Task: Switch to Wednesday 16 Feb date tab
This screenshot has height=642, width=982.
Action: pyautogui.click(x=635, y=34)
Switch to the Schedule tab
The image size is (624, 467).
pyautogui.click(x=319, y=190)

====================

| Exercise goal |
Reproduce the records above in full and with exact wording.

| Answer space |
Task: Switch to Wednesday 16 Feb date tab
This screenshot has height=642, width=982.
Action: pyautogui.click(x=635, y=34)
Switch to the Schedule tab
The image size is (624, 467).
pyautogui.click(x=319, y=190)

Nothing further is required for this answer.